Remember my unabashed eulogising of Little Jakob's, the sandwich shop downstairs? For maybe a couple of weeks now, they've known what I'm going to order when I walk in. Chicken-Ham Original, no tomato, kiwi smoothie. Mmm. I thought that was pretty cool. Today, they noticed that I'd had my hair cut. Hmmm.

I'm also on first name terms with the guy that works in the MiniStop next door to Jakob's. Josh. I generally only go in there to buy beer and yan yans though, so not sure what he thinks of me.

Sunday 31 August 2008

Math(s), pyjamas, stabbings, Snikcers

Now. This video may make me look like a bad teacher. I'm not, really. But I do find this kid hilarious. I used to teach maths every Tuesday and Thursday with my kindergarten (technically I don't now because my schedule changes from Tuesday). And I say teach, I mean I give them books and they generally get on with it. When they need help though I'll help them, and this guy needs lots of help. This was a pretty simple problem, so I wanted him to get it without any help. He got the previous answer without much trouble. This is his attempt to work out eight plus five.

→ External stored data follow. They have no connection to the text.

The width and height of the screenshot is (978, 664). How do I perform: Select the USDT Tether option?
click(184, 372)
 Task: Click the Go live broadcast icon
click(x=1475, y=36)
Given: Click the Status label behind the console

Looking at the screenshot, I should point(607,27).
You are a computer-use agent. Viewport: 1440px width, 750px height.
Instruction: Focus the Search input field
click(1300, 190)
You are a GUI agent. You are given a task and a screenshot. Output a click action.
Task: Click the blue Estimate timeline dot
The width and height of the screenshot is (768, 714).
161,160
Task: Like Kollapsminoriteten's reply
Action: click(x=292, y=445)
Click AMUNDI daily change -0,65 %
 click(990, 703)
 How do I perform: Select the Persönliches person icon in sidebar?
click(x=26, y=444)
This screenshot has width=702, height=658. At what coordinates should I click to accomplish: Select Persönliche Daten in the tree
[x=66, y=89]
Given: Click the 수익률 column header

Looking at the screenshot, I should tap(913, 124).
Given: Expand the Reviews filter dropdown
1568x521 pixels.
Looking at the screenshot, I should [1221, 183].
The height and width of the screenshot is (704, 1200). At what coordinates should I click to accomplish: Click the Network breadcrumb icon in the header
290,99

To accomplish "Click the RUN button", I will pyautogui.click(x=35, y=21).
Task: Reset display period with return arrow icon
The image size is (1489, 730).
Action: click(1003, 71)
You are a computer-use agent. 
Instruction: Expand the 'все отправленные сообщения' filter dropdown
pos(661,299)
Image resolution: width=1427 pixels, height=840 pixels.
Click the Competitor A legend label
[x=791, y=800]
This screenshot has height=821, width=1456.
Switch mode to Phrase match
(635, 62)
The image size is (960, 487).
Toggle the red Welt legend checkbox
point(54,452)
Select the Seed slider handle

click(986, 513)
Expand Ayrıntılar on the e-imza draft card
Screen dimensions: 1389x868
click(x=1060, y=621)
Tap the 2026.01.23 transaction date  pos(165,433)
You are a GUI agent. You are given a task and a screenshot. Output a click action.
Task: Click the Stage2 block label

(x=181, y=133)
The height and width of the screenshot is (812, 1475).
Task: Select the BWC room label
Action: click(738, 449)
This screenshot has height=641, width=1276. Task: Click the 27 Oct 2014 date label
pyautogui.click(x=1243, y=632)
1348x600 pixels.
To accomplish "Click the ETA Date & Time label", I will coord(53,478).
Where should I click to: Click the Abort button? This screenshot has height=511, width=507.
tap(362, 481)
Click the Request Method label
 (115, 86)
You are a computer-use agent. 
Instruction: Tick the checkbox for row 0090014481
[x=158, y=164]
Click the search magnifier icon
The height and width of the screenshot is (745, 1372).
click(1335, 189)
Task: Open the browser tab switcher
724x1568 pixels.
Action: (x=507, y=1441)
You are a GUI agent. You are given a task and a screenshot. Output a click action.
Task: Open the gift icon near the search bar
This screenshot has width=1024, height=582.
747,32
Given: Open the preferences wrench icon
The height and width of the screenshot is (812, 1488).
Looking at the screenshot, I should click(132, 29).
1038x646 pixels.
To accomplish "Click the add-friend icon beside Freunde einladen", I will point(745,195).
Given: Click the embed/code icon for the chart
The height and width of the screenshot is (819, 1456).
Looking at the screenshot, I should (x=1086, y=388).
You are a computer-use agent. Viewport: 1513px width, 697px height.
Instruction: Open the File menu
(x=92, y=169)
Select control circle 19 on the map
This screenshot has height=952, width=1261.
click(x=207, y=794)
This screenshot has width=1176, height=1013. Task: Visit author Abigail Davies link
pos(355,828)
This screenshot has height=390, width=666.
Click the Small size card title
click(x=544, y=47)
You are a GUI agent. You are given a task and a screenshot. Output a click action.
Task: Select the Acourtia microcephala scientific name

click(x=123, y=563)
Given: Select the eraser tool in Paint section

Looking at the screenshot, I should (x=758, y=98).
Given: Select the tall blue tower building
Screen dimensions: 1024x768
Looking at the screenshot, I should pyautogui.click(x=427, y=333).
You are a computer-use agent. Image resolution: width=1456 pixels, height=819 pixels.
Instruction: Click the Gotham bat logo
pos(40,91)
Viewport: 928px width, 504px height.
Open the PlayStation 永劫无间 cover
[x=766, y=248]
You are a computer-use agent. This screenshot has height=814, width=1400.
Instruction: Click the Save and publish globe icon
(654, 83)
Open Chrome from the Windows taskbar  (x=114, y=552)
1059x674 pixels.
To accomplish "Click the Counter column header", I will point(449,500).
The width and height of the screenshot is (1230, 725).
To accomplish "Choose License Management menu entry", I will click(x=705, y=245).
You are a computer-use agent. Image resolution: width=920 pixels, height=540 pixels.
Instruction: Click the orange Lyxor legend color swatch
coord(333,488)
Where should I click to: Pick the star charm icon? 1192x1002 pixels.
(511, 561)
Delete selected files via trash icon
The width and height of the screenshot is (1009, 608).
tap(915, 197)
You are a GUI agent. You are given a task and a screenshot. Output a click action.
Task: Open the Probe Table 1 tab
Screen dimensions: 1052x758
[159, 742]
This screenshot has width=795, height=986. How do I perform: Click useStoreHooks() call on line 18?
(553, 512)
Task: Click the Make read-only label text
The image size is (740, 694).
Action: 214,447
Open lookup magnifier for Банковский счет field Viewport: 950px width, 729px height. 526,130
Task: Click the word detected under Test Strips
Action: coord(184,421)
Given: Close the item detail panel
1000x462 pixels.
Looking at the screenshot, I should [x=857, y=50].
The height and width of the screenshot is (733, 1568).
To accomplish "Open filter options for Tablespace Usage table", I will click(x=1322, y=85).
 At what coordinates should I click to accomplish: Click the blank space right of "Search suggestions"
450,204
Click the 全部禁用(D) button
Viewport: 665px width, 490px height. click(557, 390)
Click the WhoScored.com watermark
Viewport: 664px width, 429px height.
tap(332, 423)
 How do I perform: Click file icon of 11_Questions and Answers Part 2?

If you want to know what else has happened, read on. On Friday we had the annual summer pyjama day. Pyjama day is a day, well, a morning, when everyone wears pyjamas and plays games and stuff. I mean in our school, not the whole of Korea. It was quite fun, if a tiny bit weird. Not as weird as the birthday celebrations the school puts on though. I'll talk about them whenever we have the next one. This was a game.The girl with the balloon on the left is Jasmine. She's one of my favourite students because she appears to be stoned out of her tree 24/7. High as a kite. Last week another girl got angry at something, and apparently unimpressed with Jasmine's imperturbably chilled out nature, attacked her with a pencil. Missed her eye by about half a centimetre and left a clear graphite mark. Was Jasmine bothered? Was she balls. Having dealt with the offender I asked Jas if she was OK, and was met with a nonchalent smile and a wistful 'mmmmmmm', and she got on with whatever she was doing. If only they were all like that. Hmm. Oh yeah, right at the end of that video, that's Jasmine saying 'I love you!" presumably to her own hands.

The kid on the right is Noah, who, to quote a colleague, is "a total badass who's already cooler than I'll ever be" and he's probably spot on. He's already a hit with the ladies, and his shirts are just awesome.

And finally, this is the greatest pencil case ever. :D

Sunday 24 August 2008

Taxi

The cat got out. A man came to get it. Hmm.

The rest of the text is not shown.